Hay ciertos productos culturales (léase libro, película, lienzo…) que dejan un regusto desencadenante de ideas y emociones y que, dependiendo del estado de ánimo de cada cual, así como de la calidad de la obra, puede durar unos minutos, unas horas o varios días.

De vez en cuando surge entre toda la marabunta de estímulos una luz cegadora que llena de fosforescencias la visión, la contamina y la cambia para siempre, modificando a su vez la perspectiva que desde pequeños nos han enseñado en esas cárceles del pensamiento que eufemísticamente llamamos colegios. Cuando este alumbramiento divino sucede uno se da cuenta enseguida, pues rápidamente el citado regusto va llenando la boca, conquista la lengua, el paladar, cada papila, cada diente; crece, se hincha y busca una salida hacia adentro, así que inunda primero la garganta y avanza hacia los pulmones, donde acaba convertido en parte de la respiración, ya hasta el último suspiro.

Desde que leí “En la orilla” respiro Chirbes. Veo gigantes usureros y apocalípticos donde sólo hay un orden amarillo de hierros que conforman una grúa. Miro el cuerpo encorvado de los ancianos con una mezcla de ternura y asco, pero sobre todo de miedo. Observo el corazón asustado que se esconde bajo pieles tostadas al sur del sur. Desconfío de la amistad y amo a mis amigos, recelo del amor y muero por el cuerpo que duerme a mi lado. Huelo el dinero sucio que paga las corbatas de la grey política, mientras mi nariz se alza hacia el aire salino, hacia una luz azul, huyendo de la pútrida humanidad que camina entre las sombras cambiantes del marjal.

Por encima de todos estos despertares, que no son poco, la novela del valenciano destaca por ser espejo fiel de una época que los libros de historia se limitarán a contar como una sucesión de cataclismos bursátiles alejados de las personas. El libro, que recorre la piel de la gente, nos brinda la consciencia de cómo el ser y la Historia, trama y urdimbre, se abrazan y se separan, se dan forma uno a otro a la vez que nace la realidad, el plan general que envuelve a todos, en un continuum indisoluble, piel sobre carne, carne sobre hueso, médula que sustenta los yoes del gran yo. Y ahí reside el verdadero mérito de este libro: las peripecias de los personajes se convierten en la radiografía de un tiempo que empieza a ser demasiado oscuro.

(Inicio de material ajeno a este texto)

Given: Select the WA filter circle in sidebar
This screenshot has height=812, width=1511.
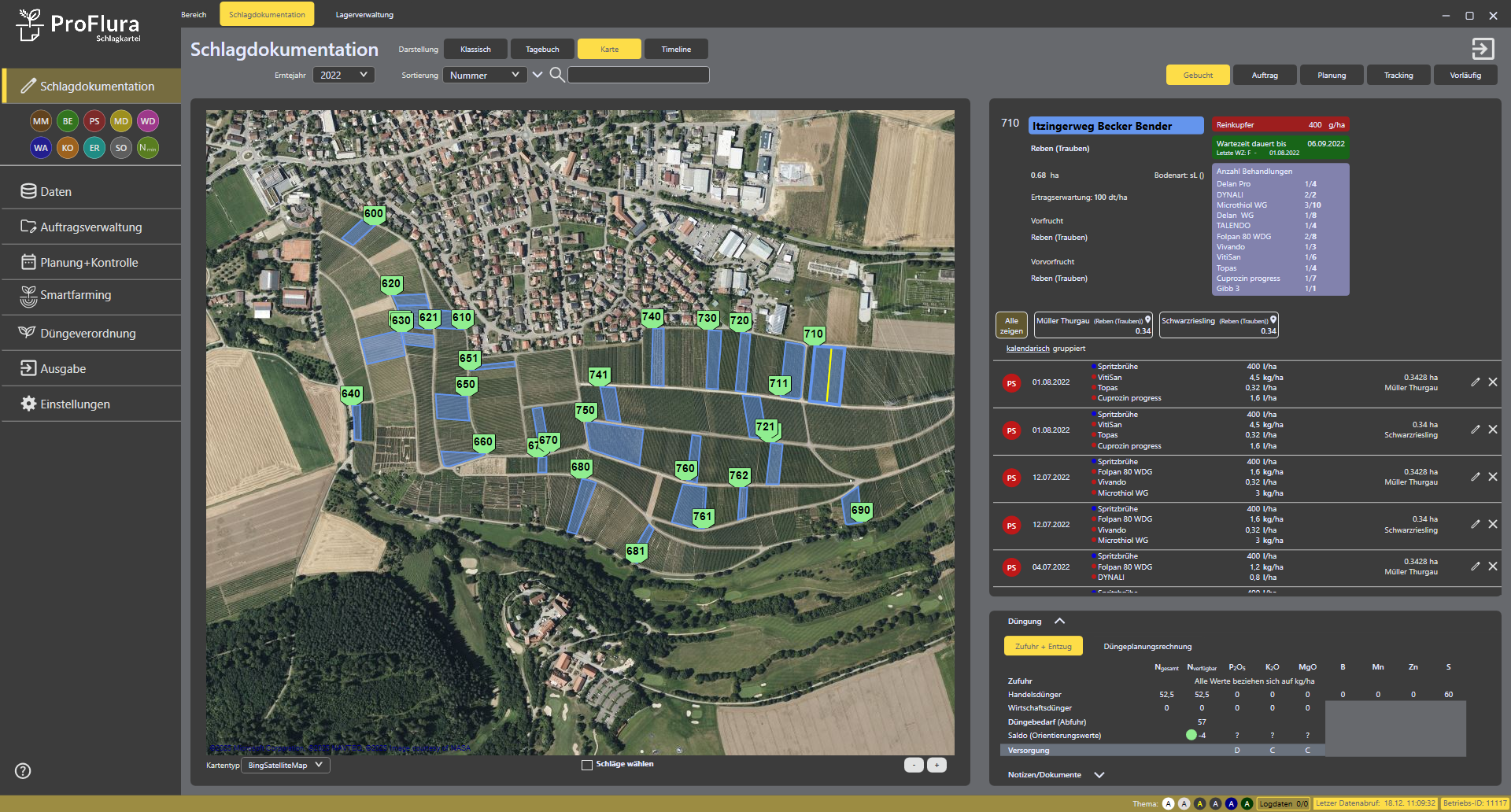Looking at the screenshot, I should pos(41,148).
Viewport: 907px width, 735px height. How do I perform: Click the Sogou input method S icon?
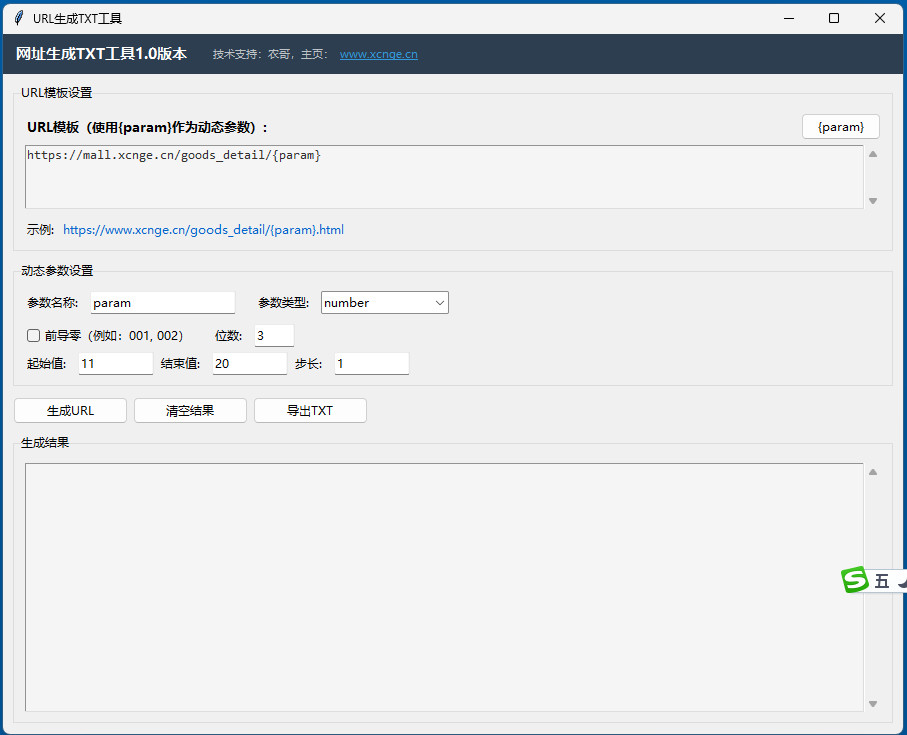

Este artículo, que podría parecer una crítica al uso de una obra literaria (¡quién soy yo para intentar penetrar en el mundo del gran Chirbes!) no es más que un camino sinuoso hacia una conclusión, verdad absoluta, considero: el verdadero conocimiento se disfruta, se afianza y se vuelve perdurable a través del entretenimiento. Así, aprendí la vergüenza eterna que para la raza humana significa el Holocausto Judío a través de películas como “El Pianista” o “La lista de Schindler”. Descubrí que los maniqueísmos y las historias de buenos y malos son relativas indagando en el sufrimiento palestino ilustrado por Joe Sacco en “Notas al pie de Gaza”. Entendí el sinsentido de las guerras escuchando a Marlon Brando, gorda valkiria del Apocalipsis. Comprendí la lucha de clases observando “Los comedores de patatas”, de Van Gogh o la sinrazón de las religiones admirando el óleo de Goya “Auto de fe de la Inquisición” o “El triunfo de la Muerte”, de Brueghel. Libros como “El lazarillo de Tormes”, me enseñaron mucho más sobre la sociedad del siglo XVI que cualquier estudio histórico, lo mismo sucede con el imperio bizantino pergeñado por Robert Graves en “El conde Belisario”. Y qué puedo decir de la naturaleza humana que no me haya enseñado Shakespeare.

Emperadores, reyes, fronteras, cataclismos, invasiones, revoluciones, ascensos, caídas… Historia que, bien contada, es menos engaño. Ahora, gracias a Chirbes, conozco mucho mejor esta época que nos ha tocado vivir, pero, sobre todo, he aprendido, disfrutando, que esto que llaman crisis no es más que una estafa.